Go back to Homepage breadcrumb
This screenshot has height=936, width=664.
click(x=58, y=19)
---
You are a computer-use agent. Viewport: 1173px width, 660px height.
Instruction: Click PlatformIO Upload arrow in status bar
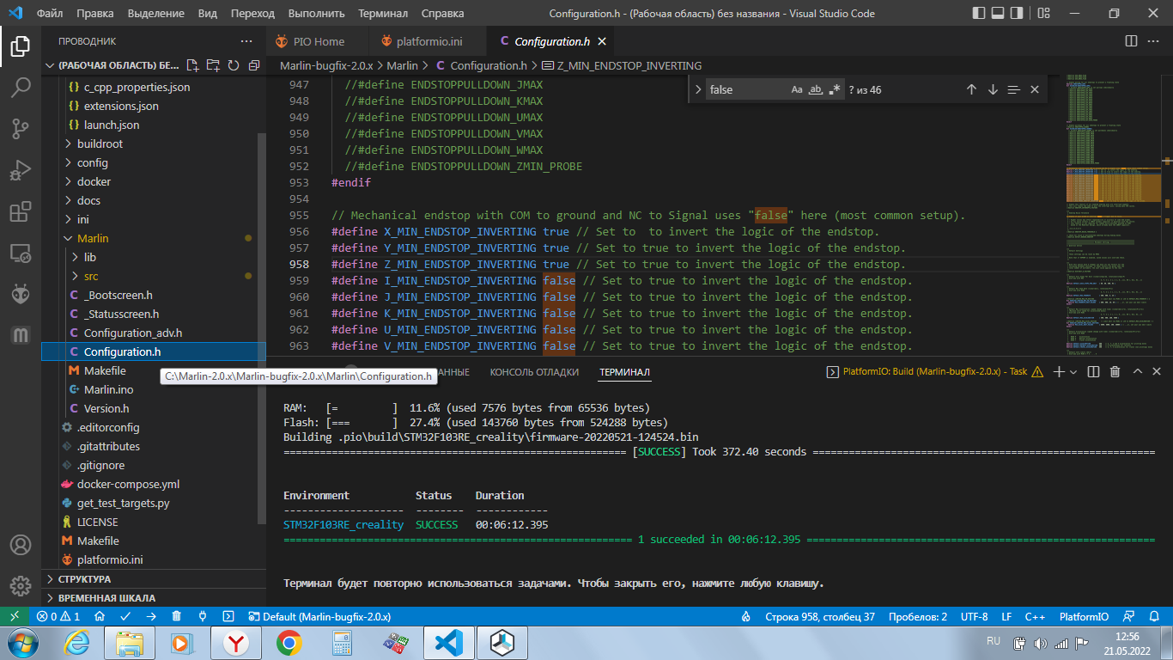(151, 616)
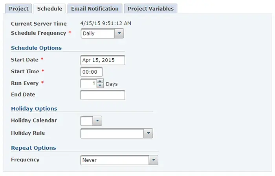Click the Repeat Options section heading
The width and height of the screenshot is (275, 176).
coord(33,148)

## WHAT TO PRODUCE
Revise the material from the line with "Go back to Homepage breadcrumb" up to and including the line with "click(x=58, y=19)", replacing "Homepage" with "Dashboard" and leaving everything else unchanged. Give only those lines.

## EXERCISE OUTPUT
Go back to Dashboard breadcrumb
This screenshot has height=936, width=664.
click(x=58, y=19)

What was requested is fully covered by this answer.